**Action item:** Please return only the lines between the line with "At what coordinates should I click to accomplish: Open" and the final line of the entries, both included, and exclude pictures.

● ● ● ●

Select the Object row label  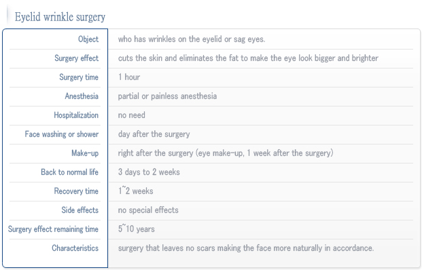(x=88, y=39)
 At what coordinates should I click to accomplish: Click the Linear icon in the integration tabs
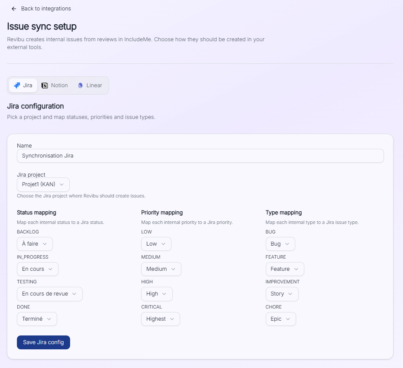(80, 85)
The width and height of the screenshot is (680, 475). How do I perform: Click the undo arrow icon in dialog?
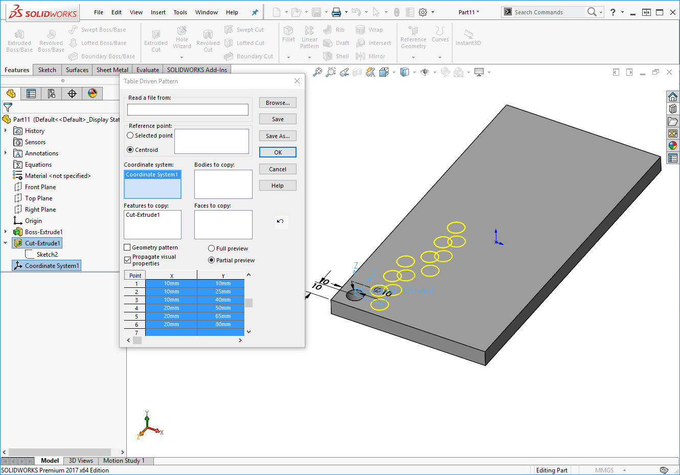point(280,221)
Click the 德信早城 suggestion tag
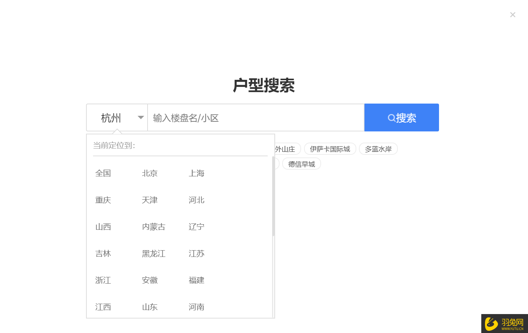This screenshot has height=333, width=528. tap(301, 164)
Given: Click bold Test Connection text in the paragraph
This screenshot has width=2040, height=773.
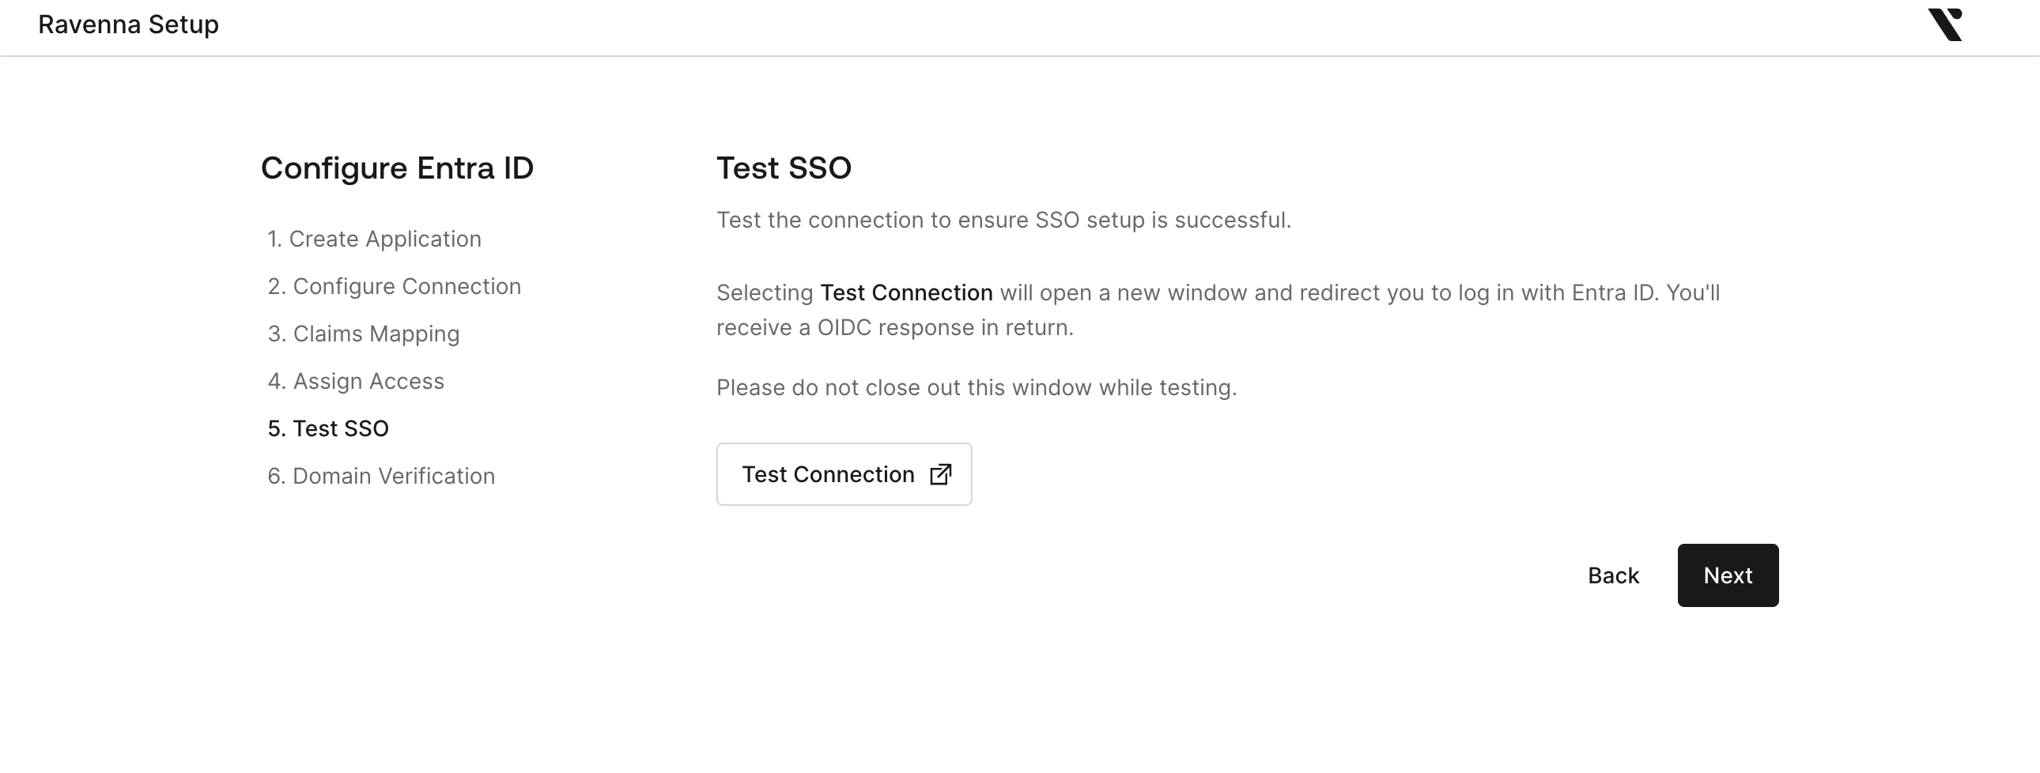Looking at the screenshot, I should point(906,293).
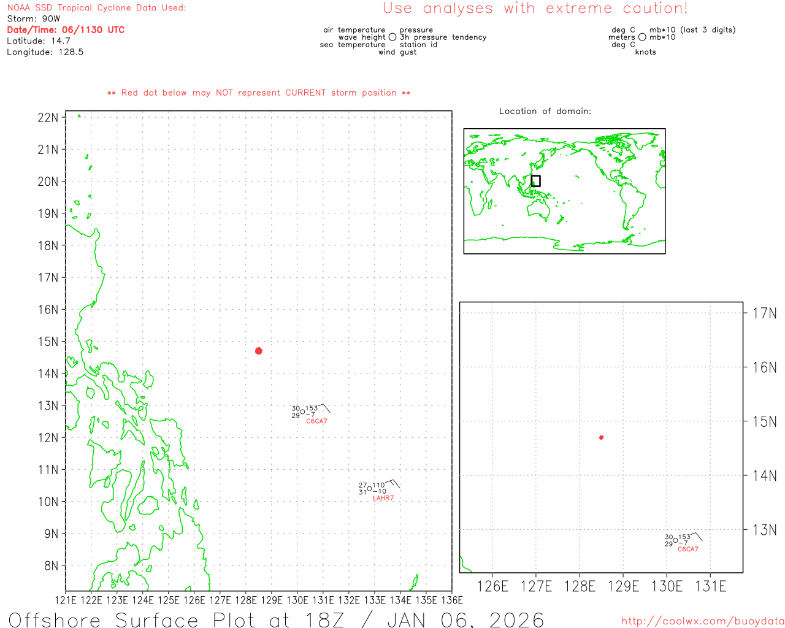Click the 128E longitude label on inset map

(x=580, y=586)
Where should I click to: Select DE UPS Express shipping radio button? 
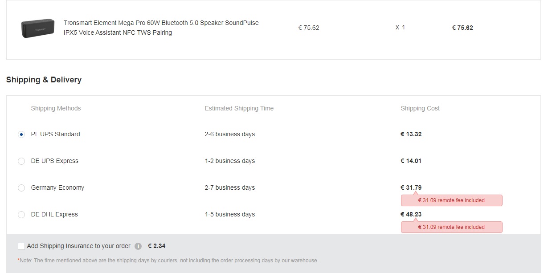tap(21, 161)
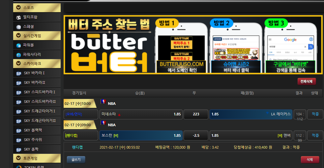Screen dimensions: 324x168
Task: Open 멀티조합 via its soccer ball icon
Action: [18, 17]
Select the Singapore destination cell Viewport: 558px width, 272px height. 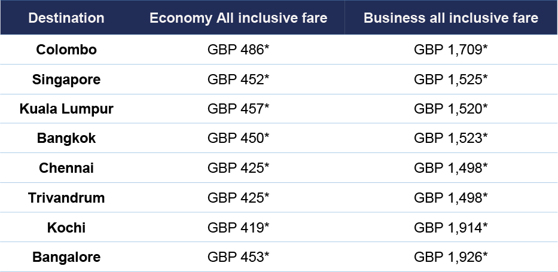click(66, 80)
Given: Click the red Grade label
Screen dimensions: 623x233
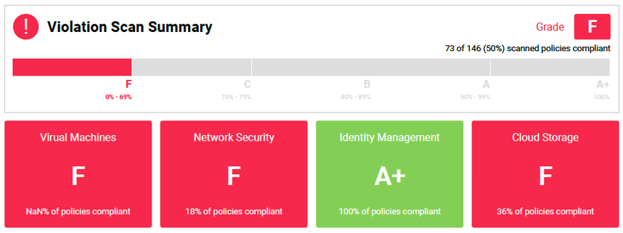Looking at the screenshot, I should [550, 27].
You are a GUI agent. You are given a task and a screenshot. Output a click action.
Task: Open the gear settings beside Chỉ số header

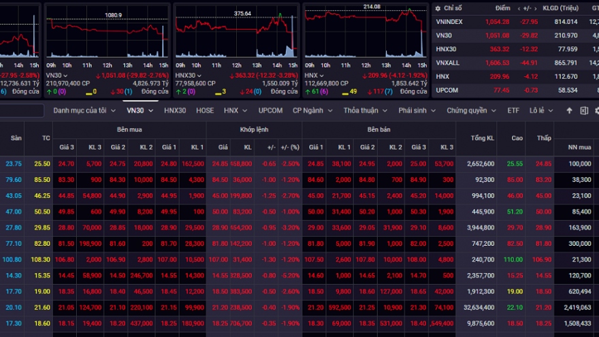click(x=437, y=8)
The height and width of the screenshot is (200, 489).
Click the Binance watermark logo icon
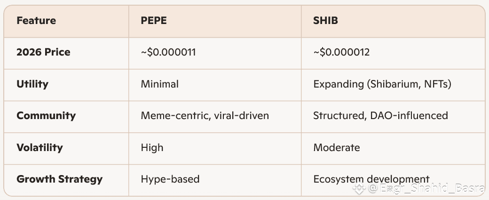359,189
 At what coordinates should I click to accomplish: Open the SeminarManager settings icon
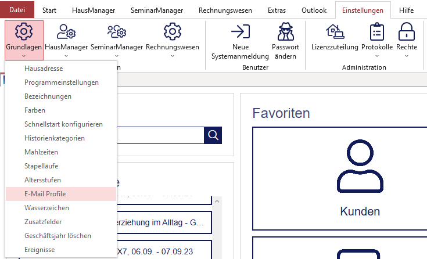tap(116, 31)
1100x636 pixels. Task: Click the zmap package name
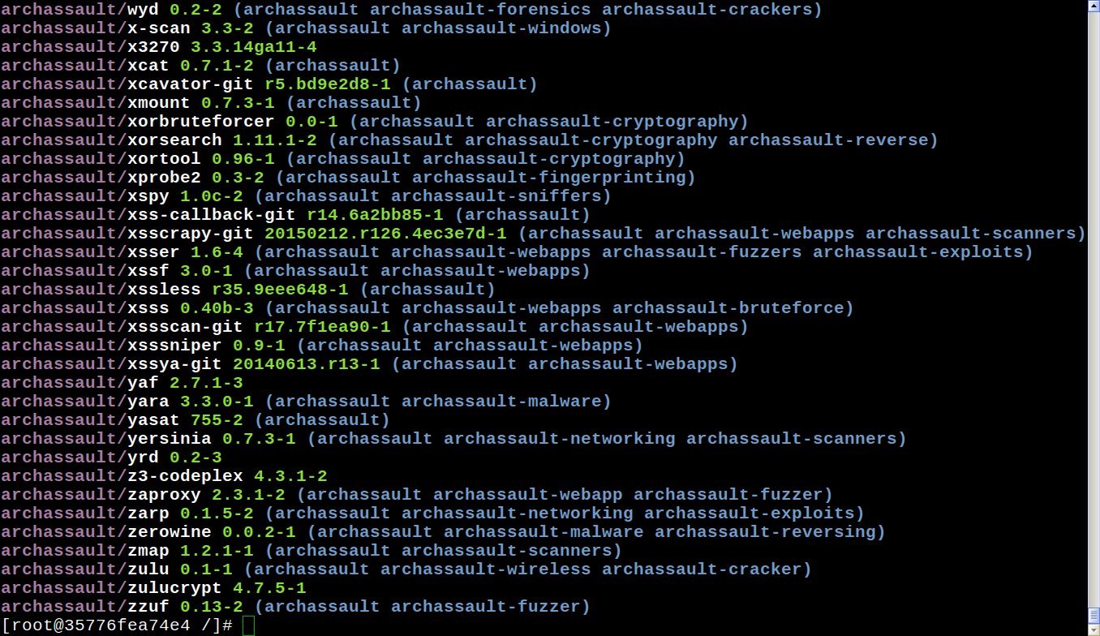click(x=148, y=551)
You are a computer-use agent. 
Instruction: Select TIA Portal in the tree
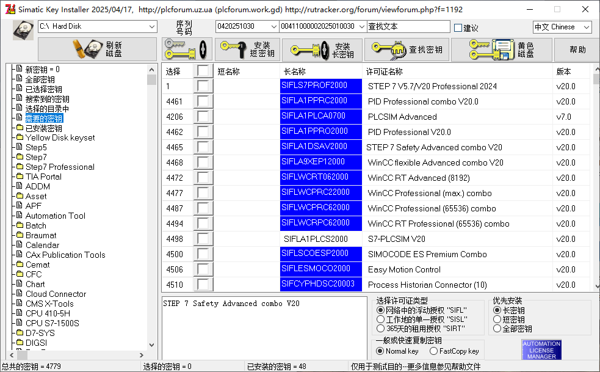[43, 177]
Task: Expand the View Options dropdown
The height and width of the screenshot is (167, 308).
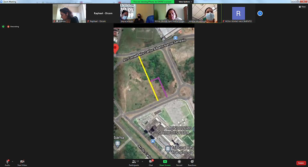Action: click(x=184, y=2)
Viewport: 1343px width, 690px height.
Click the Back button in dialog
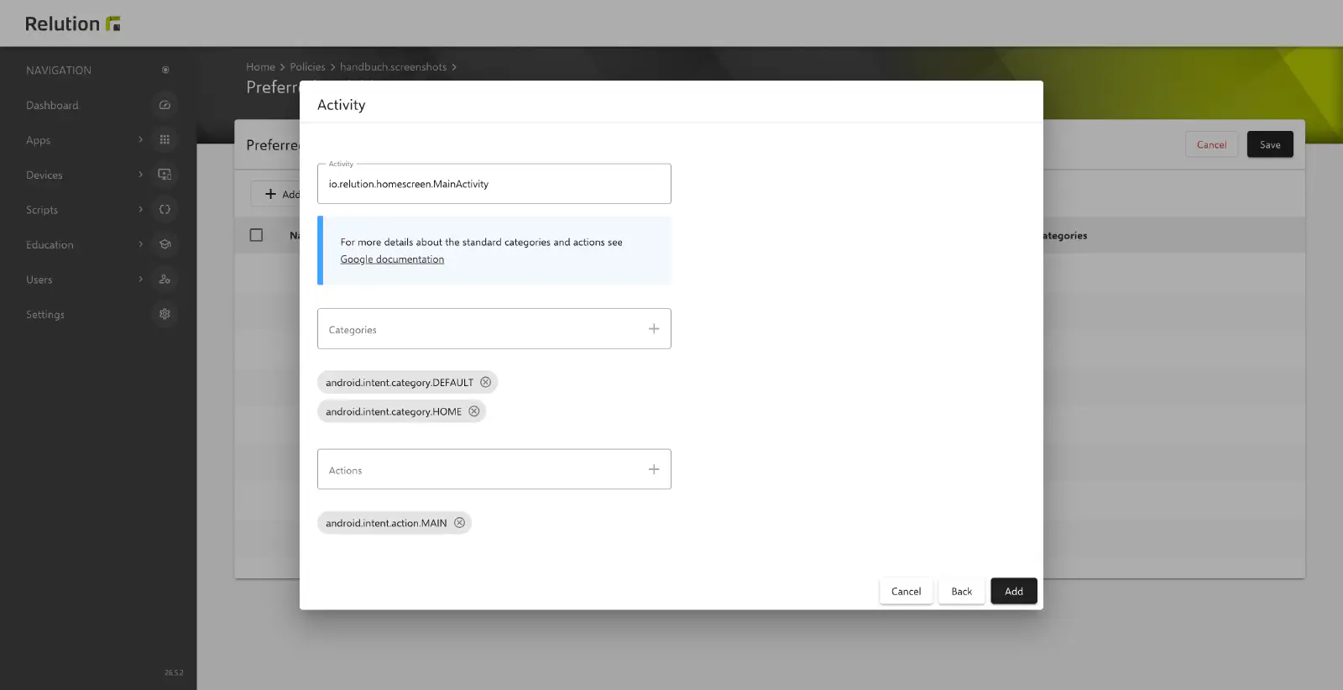(x=961, y=591)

● ● ● ●

**Response:**
 At what coordinates should I click to accomplish: Open the SeminarManager settings icon
tap(116, 31)
1100x636 pixels. Task: Click the zmap package name
click(x=148, y=551)
You are a computer-use agent. 
Instruction: Select TIA Portal in the tree
[43, 177]
Task: Expand the View Options dropdown
The height and width of the screenshot is (167, 308).
Action: click(x=184, y=2)
Viewport: 1343px width, 690px height.
Click the Back button in dialog
(x=961, y=591)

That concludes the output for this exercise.